Le triple tentate sono poche, meno di una a partita. La percentuale elevatissima al tiro (61.9% di field goal percentage e il 66% di true shooting) fanno chiaramente intendere dove si costruisca la quasi totalità del suo gioco: nella painted area. Il 74.6% dei suoi punti arriva proprio dal pitturato, e il 91.2% dei suoi tiri arrivano dall’interno dell’arco.

Poi ci sono i due soliti noti, Ja Morant e Desmond Bane. Il primo di rientro da una stagione di pressoché totale assenteismo, il secondo che ha dovuto affrontare tra novembre e dicembre qualche complicazione fisica. L’importanza delle due guardie nello scacchiere di coach Taylor Jenkins non è però venuta meno. Anzi, addirittura sembra cambiato l’approccio dei due al gioco. Meno protagonismi, più disponibilità a essere gli oliatori e i raffinatori dei movimenti offensivi. Per Ja Morant, con i suoi 22 punti a partita, si tratta della stagione meno prolifica dal 2020-21 e la stagione con meno minuti giocati di tutta la sua carriera. Nonostante ciò sta registrando un massimo in sei anni di attività in assist (8.4) e rubate (1.2), nonché – quasi paradossalmente – in offensive rating (117.1). Anche lui, come suo solito, punta molto sulla aggressività e sul gioco sotto al ferro: il 50.6% dei suoi punti arriva dal pitturato.

Un simile discorso andrebbe fatto anche per Desmond Bane. Il prodotto di Tcu sta viaggiando a 14.4 punti a partita (ben al di sotto delle aspettative) con il 31.7% da tre, lui che è considerato da tutti uno specialista di questo fondamentale. Eppure, a una fase di tiro sicuramente difficoltosa in questo inizio stagione, affianca 5.9 rimbalzi (massimo in carriera), 4.4 assist, 1 rubata e 0.5 stoppate. Con la migliore prestazione difensiva dei suoi cinque anni nella NBA: un defensive rating di 107.0.

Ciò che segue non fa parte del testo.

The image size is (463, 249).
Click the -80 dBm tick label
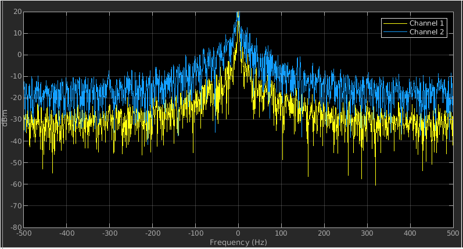pyautogui.click(x=16, y=227)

Ci sarebbero poi da citare tre contributori ” a sorpresa”, nascosti, ma che di certo hanno fatto sentire la loro presenza sul parquet. I lunghi Santi Aldama e Jaylen Walls viaggiano, in coppia, a:

  • 24.6 punti a partita con il 49% dal campo e il 38% da tre
  • 10.6 rimbalzi
  • 4.7 assist
  • 1.3 rubate
  • 0.7 stoppate

Ma a essersi guadagnatol’incondizionata fiducia di coach Jenkins e Scotty Pippen Jr. Da guardia, in u reparto che ha già due grandi nomi a disposizione, il 24enne ha di fatto rubato il posto al ben più esperto Marcus Smart affermandosi come la prima opzione dalla panchina per le posizioni 1 e 2. In 22.5 minuti di gioco, l’ex Vanderbilt viaggia a 10.3 punti, 3.6 rimbalzi, 5.1 assist e 1 rubata tirando con il 46.9% dal campo.

Di tutti questi nomi citati i più “vecchi” sono Bane (26 anni), Morant e Jackson (25). Al netto di sudoku contrattuali, rimane un roster composto da giovanissimi con un talento da esprimere ancora incalcolabile. Questo potrebbe essere l’anno dell’esplosione definitiva, così come un anno di assestamento in vista di una continua presenza futura nella NBA di alta quota. Solo il tempo, e il campo, ce lo dirà.